DATA EXCERPTS:

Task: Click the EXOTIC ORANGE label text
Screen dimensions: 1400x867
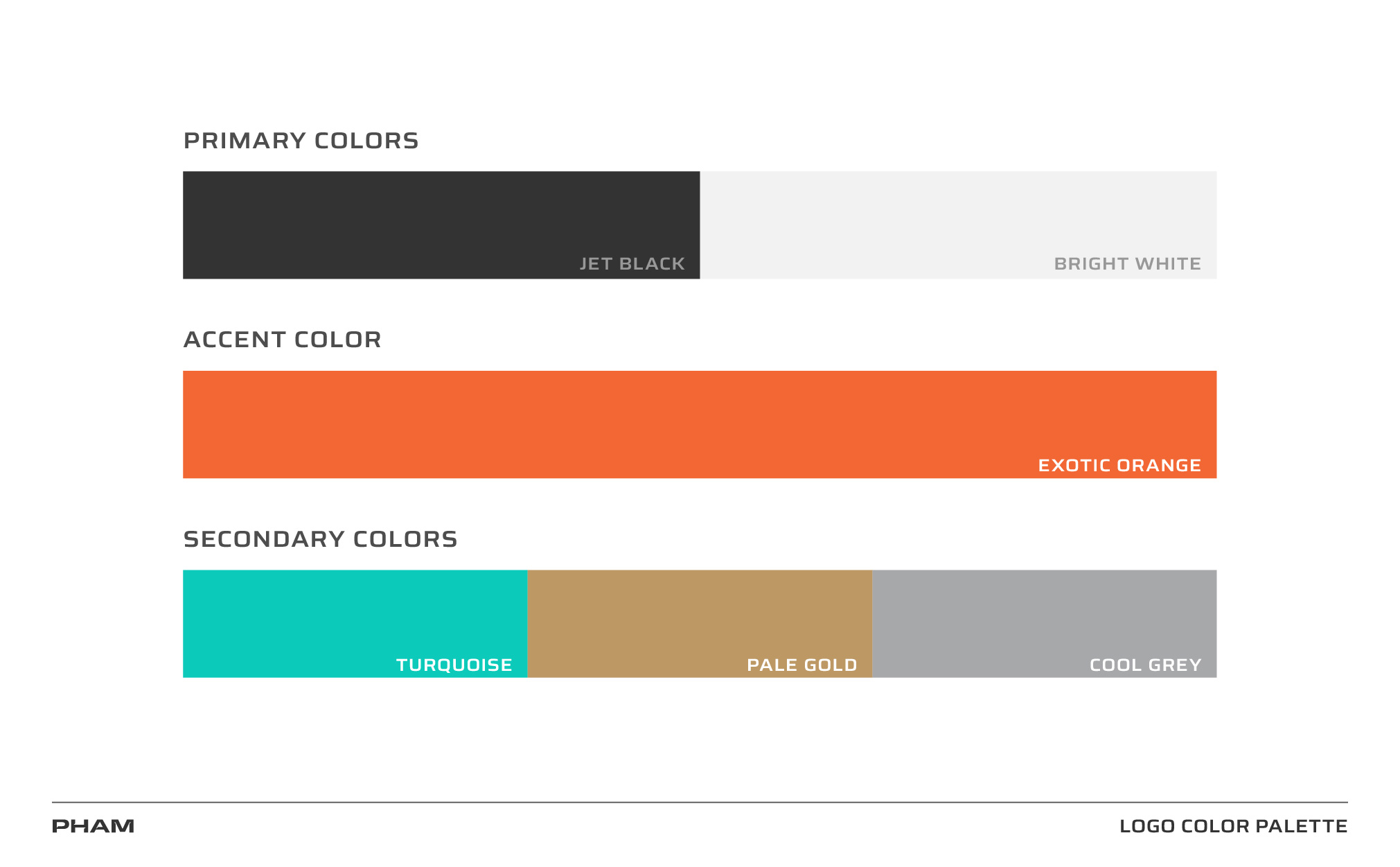Action: [x=1120, y=466]
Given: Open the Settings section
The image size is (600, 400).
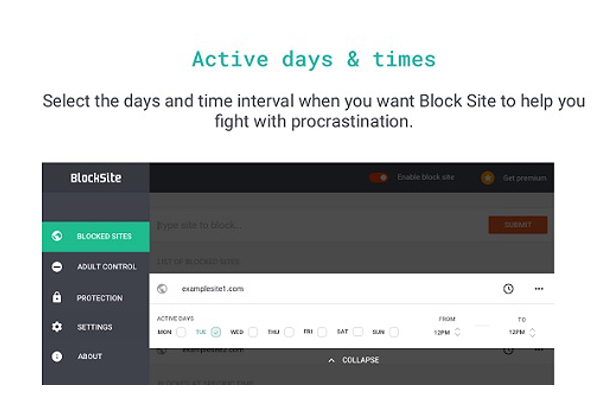Looking at the screenshot, I should pyautogui.click(x=96, y=327).
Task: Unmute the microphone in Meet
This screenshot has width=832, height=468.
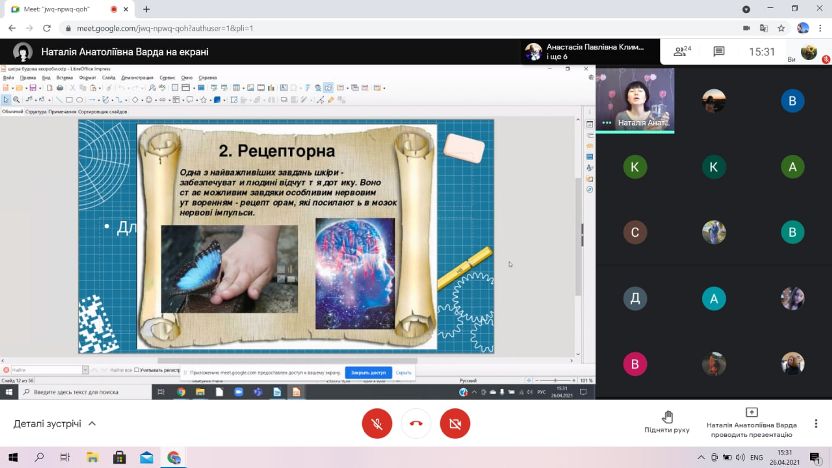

WHAT YOU WILL DO:
Say how many lines of the data include the word "Task". Nothing other than the number should be given.

REPLY:
2